So, what happened in the end?
In theory, as occurred during the last complete mixings in 1999/2000 and 2004/2005, the surface waters should be fertilized by the mobilization of nutrients stored at the bottom.
We might therefore expect increased algal blooms and phytoplankton growth in the coming weeks, though much will depend on weather conditions, sun exposure, and incoming storms.
Meanwhile, the oxygen level at the lakebed, which had not been replenished for 20 years, has already increased by about a third, which is undoubtedly positive.
While waiting for further data to describe this phenomenon, I am curious to analyze the temperature measurements, which leave me somewhat puzzled.
APPA (Provincial Agency for Environmental Protection) recorded a temperature of 9.45°C at a depth of one meter on April 1st of this year—the exact same temperature recorded months earlier at a depth of 270 meters. This shows a homeothermy of the entire water column at that temperature, which, combined with favorable wind events, allowed for the complete water turnover.
In the book The Fish Fauna of Lake Garda (L’Ittiofauna del Lago di Garda), written in the early 1990s by Ivano Confortini, a graph showed late March temperatures in 1993: from the surface down to 260–280 meters, the temperature ranged between 8.79°C and 7.88°C–7.90°C.
This is a significant difference compared to current readings (9.45°C), as are the oxygen values (in mg/l) at those depths.
For now, this describes a concerning trend driven by global warming.
Despite these figures, news reported a sudden cooling of the waters in the northern part of the lake a few days ago.
However, this is explained by a shallow mixing of only the top meters of the lake, caused by the winds and storms of recent weeks, which brought cooler waters from a few meters down to the surface.
This is a transient phenomenon: the high temperatures we are experiencing will quickly warm the surface waters, reinforcing the thermal stratification of the lake.

(Item coordinate data)
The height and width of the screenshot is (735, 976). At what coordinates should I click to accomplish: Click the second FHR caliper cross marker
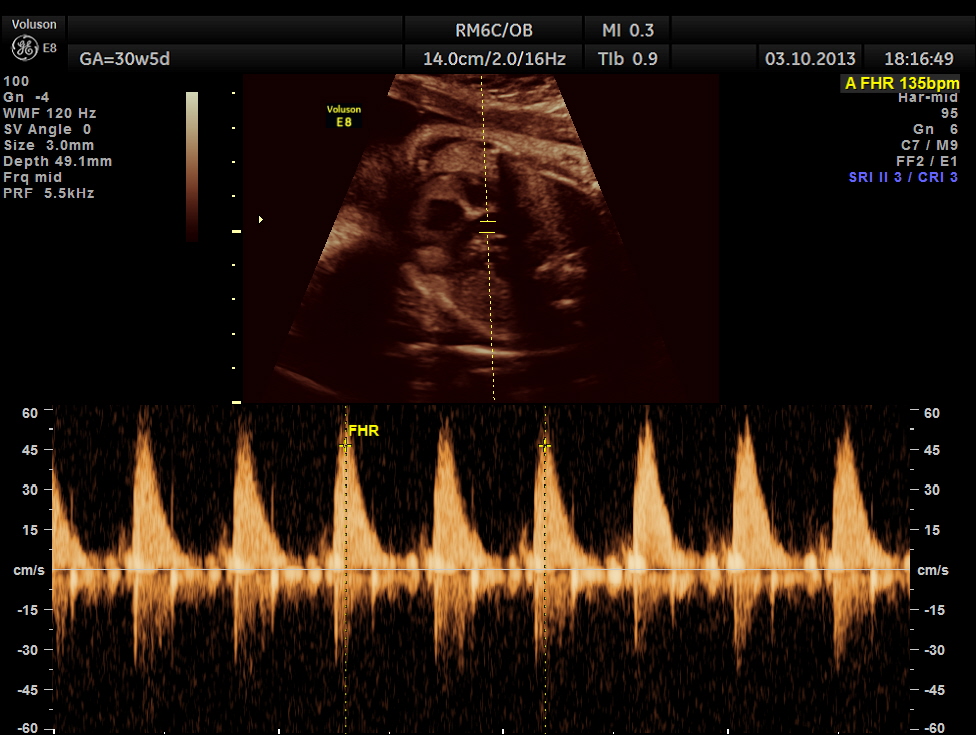[x=545, y=446]
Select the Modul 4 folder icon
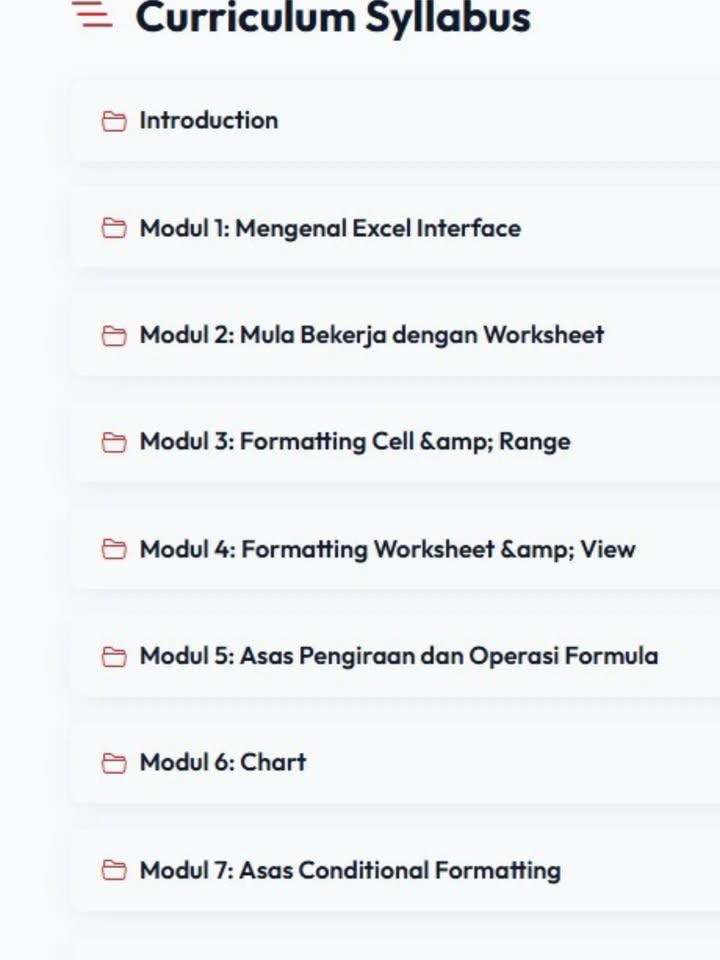 pyautogui.click(x=114, y=549)
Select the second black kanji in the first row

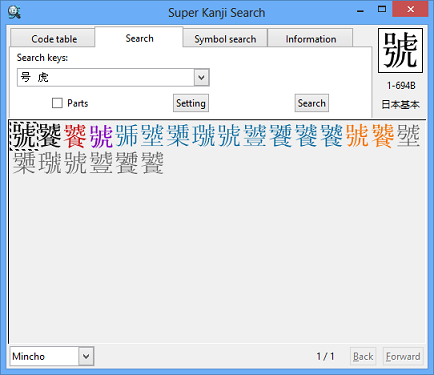(x=50, y=136)
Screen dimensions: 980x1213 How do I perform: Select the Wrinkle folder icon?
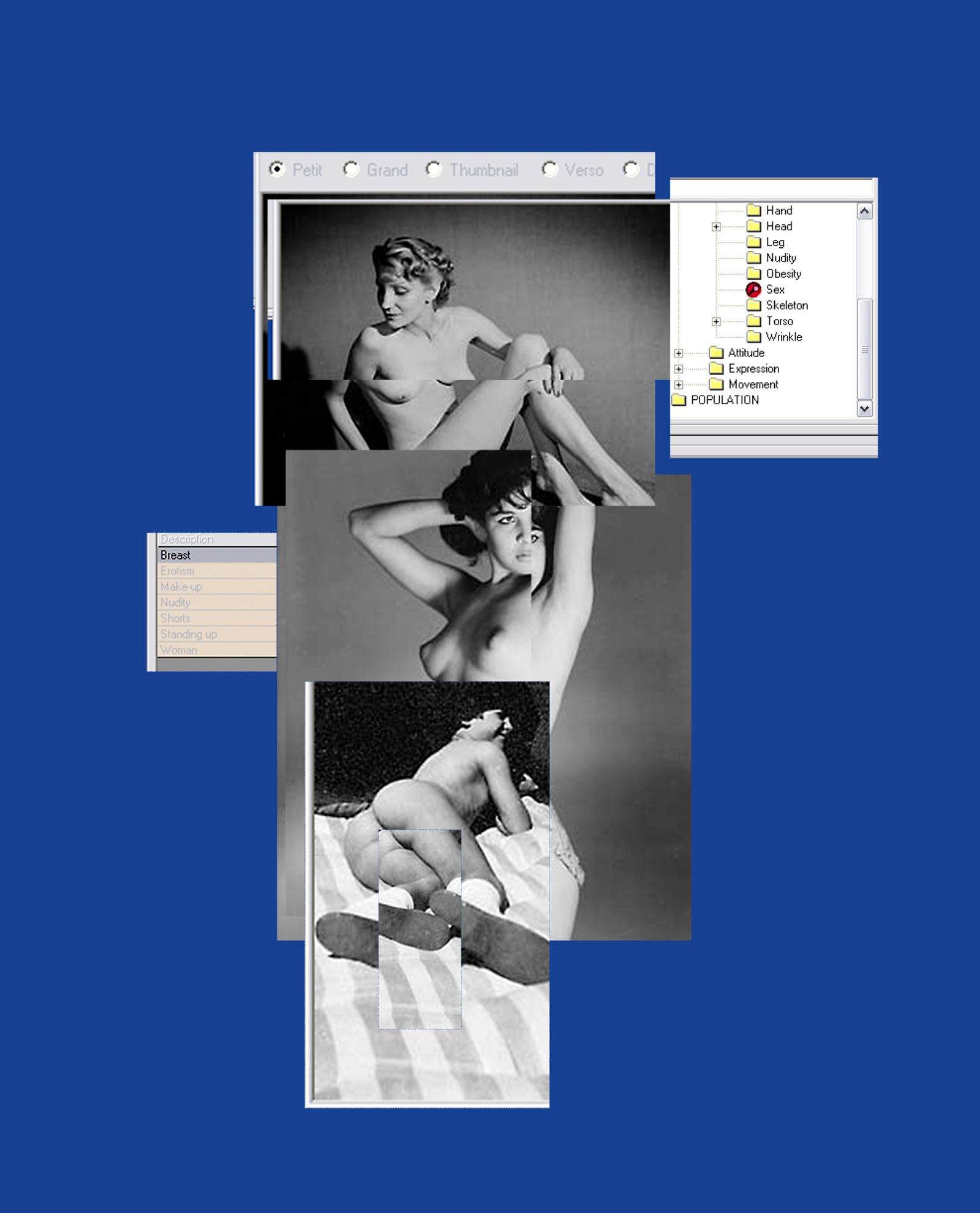pyautogui.click(x=753, y=337)
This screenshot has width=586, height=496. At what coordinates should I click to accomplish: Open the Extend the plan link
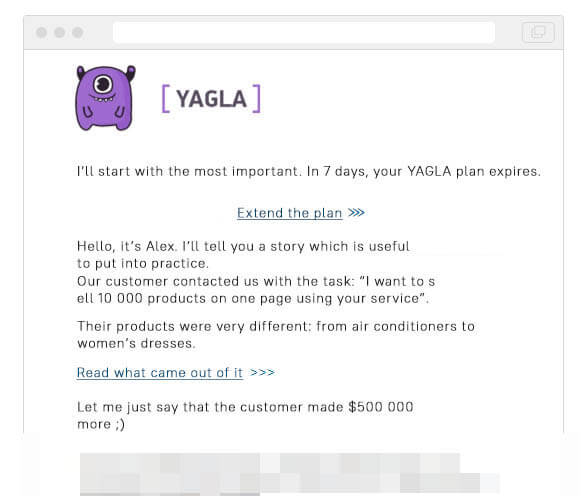[x=290, y=213]
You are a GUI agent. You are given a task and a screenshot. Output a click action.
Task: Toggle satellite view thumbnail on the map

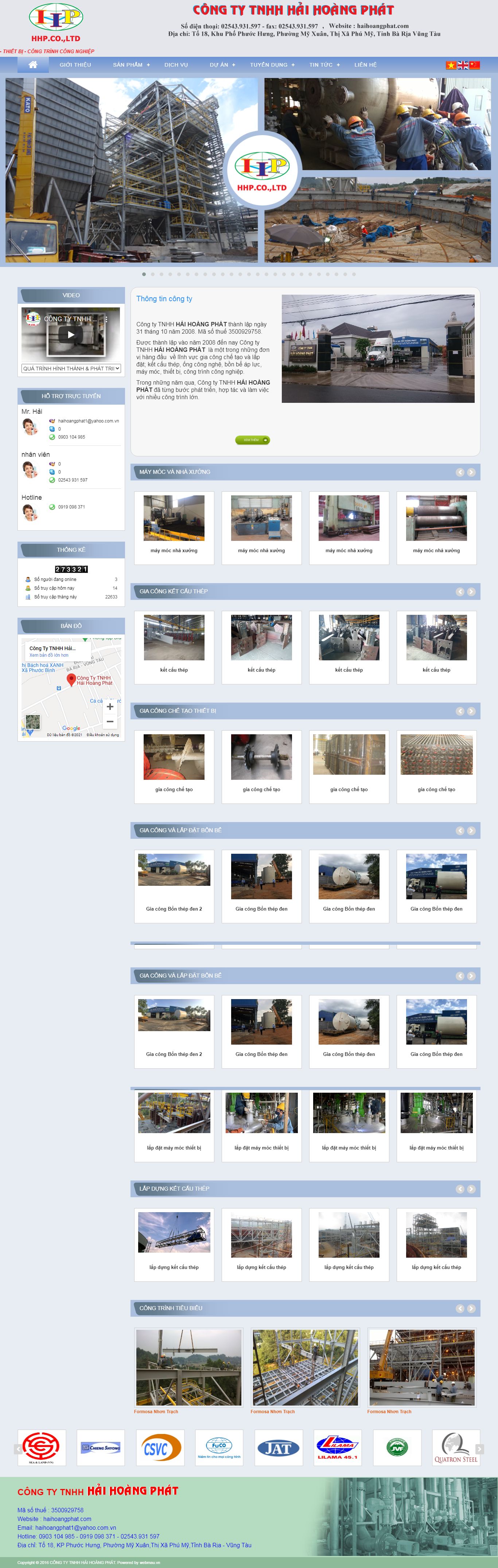tap(33, 721)
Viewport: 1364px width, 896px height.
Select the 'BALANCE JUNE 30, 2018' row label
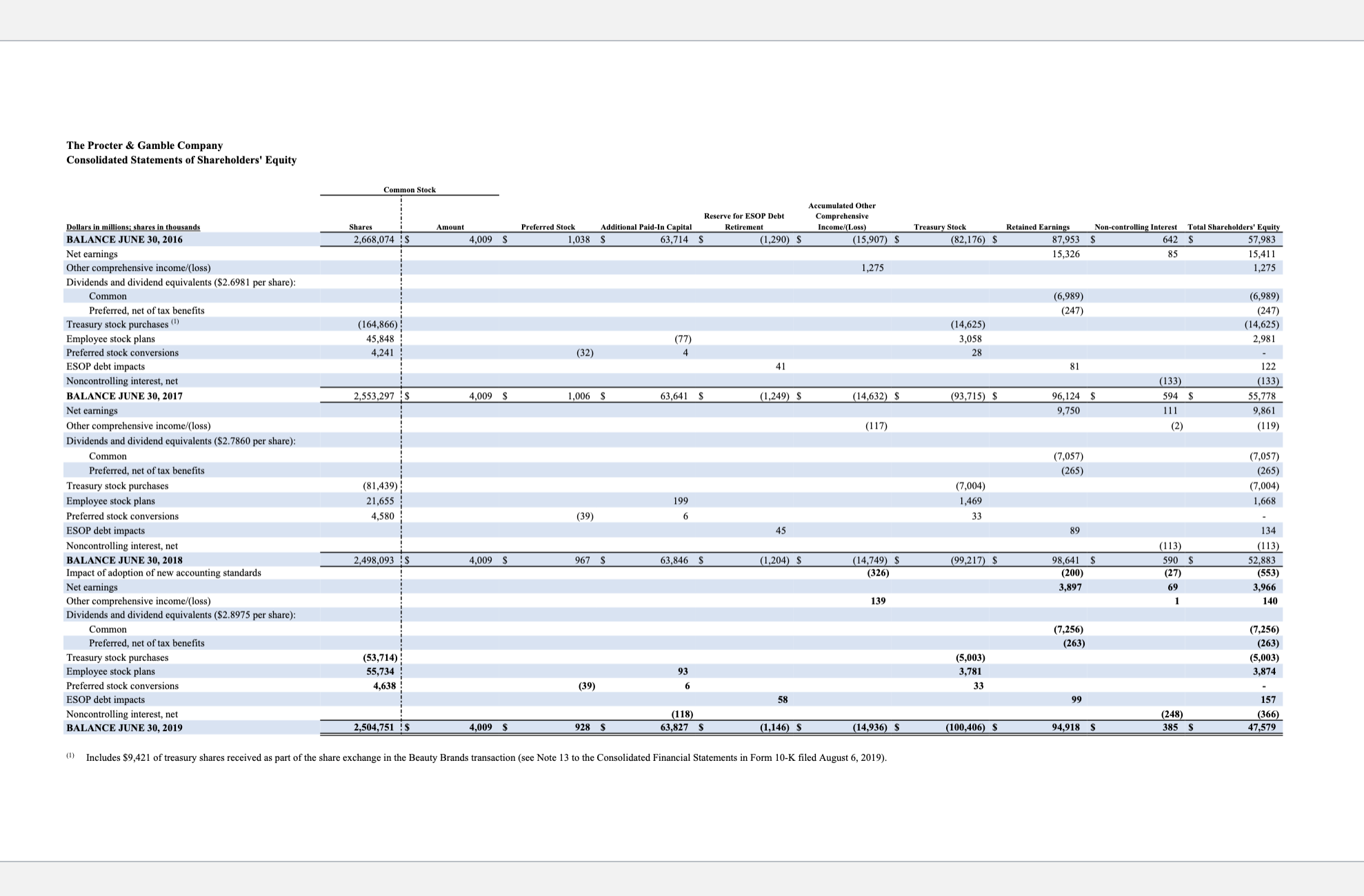point(124,560)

=== WHAT YOU HAVE TO DO ===
Output the passage from the text about Lake Garda's water mixing, starting with "In the book" and going on through "by global warming.". Rely only on the text about Lake Garda's water mixing, not on the rows.

=== RESULT OF THIS EXERCISE ===
In the book The Fish Fauna of Lake Garda (L’Ittiofauna del Lago di Garda), written in the early 1990s by Ivano Confortini, a graph showed late March temperatures in 1993: from the surface down to 260–280 meters, the temperature ranged between 8.79°C and 7.88°C–7.90°C.
This is a significant difference compared to current readings (9.45°C), as are the oxygen values (in mg/l) at those depths.
For now, this describes a concerning trend driven by global warming.